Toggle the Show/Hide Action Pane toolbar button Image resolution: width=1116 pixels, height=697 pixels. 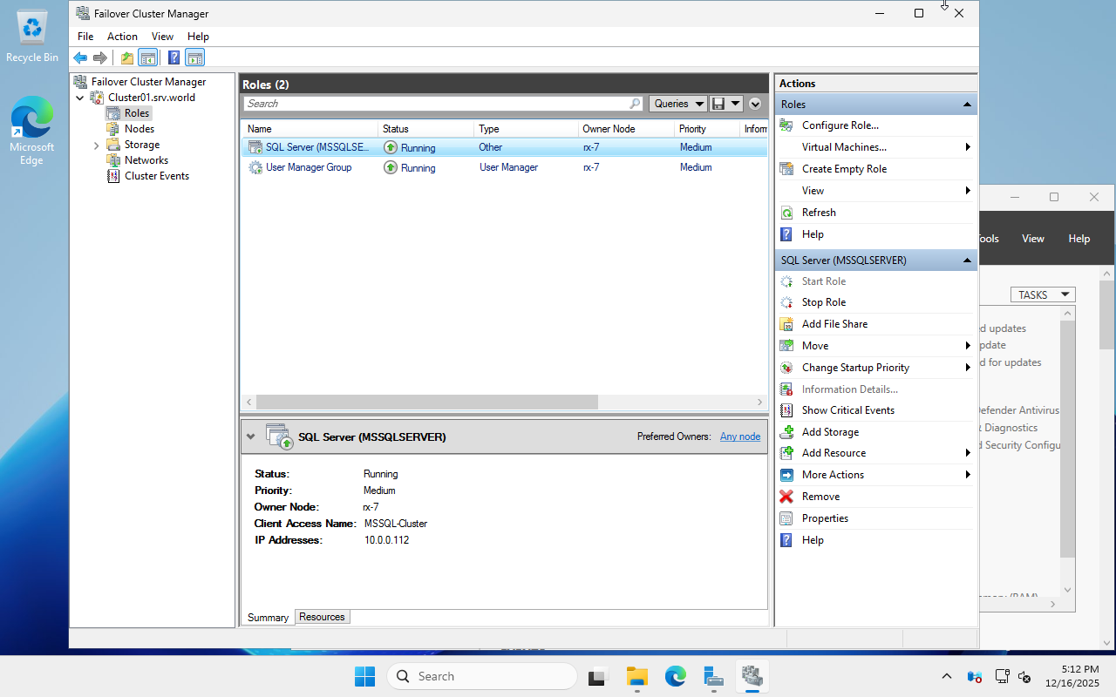pyautogui.click(x=194, y=58)
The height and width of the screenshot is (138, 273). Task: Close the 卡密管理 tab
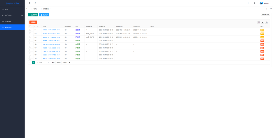tap(51, 9)
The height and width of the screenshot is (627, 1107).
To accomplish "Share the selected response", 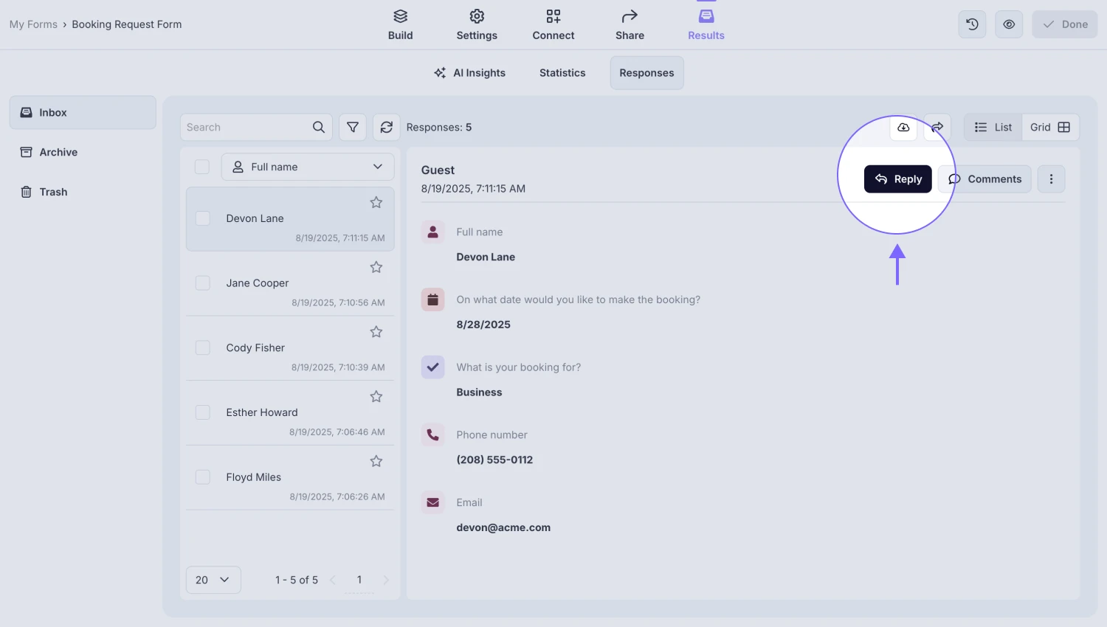I will click(937, 128).
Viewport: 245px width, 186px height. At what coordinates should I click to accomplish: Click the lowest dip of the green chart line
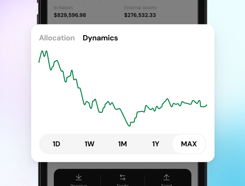pyautogui.click(x=129, y=126)
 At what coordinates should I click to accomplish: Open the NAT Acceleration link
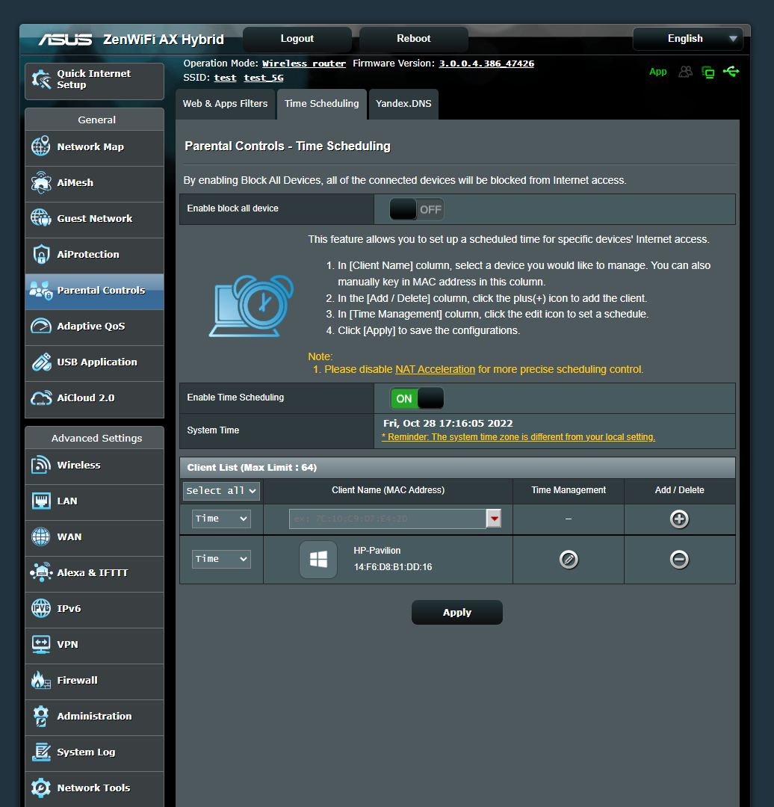coord(435,369)
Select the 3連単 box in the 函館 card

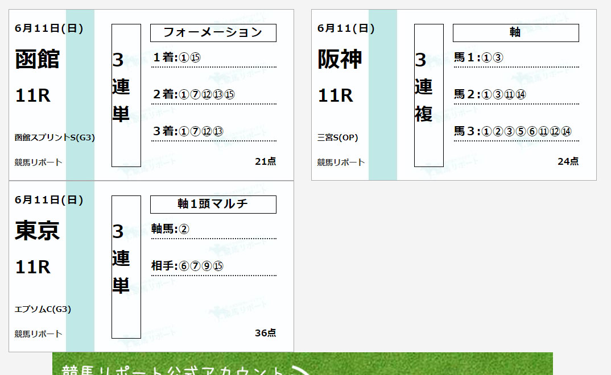tap(126, 95)
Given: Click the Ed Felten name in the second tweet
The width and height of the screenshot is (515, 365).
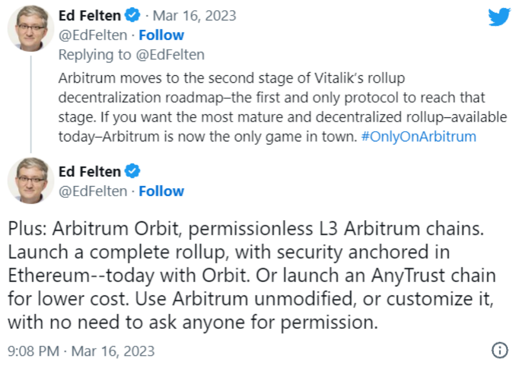Looking at the screenshot, I should click(90, 172).
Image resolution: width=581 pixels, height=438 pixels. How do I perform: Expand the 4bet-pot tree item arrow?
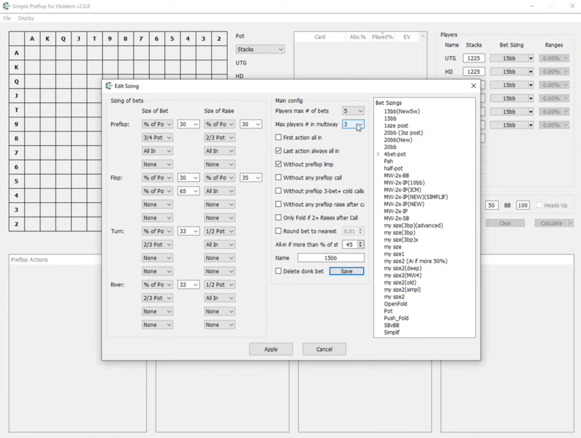click(x=378, y=154)
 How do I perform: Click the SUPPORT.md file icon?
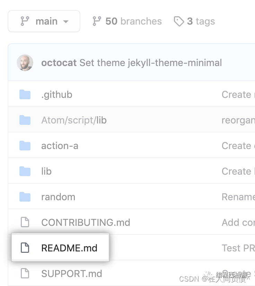coord(25,274)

+ + +

→ **WHAT THE TASK ASKS**:
No pictures belong in the copy. Retype exactly, and only, the lines from the line containing "Viewport: 245px width, 186px" through the last line of the data, both included.

→ **EXERCISE OUTPUT**:
Viewport: 245px width, 186px height. At what coordinates should I click to accomplish: Click the lowest dip of the green chart line
pyautogui.click(x=129, y=126)
 At what coordinates should I click to accomplish: Open the NAT Acceleration link
coord(435,369)
Select the 3連単 box in the 函館 card

tap(126, 95)
Given: Click the Ed Felten name in the second tweet
The width and height of the screenshot is (515, 365).
Looking at the screenshot, I should click(90, 172).
Image resolution: width=581 pixels, height=438 pixels. How do I perform: Expand the 4bet-pot tree item arrow?
click(x=378, y=154)
 How do I perform: Click the SUPPORT.md file icon?
coord(25,274)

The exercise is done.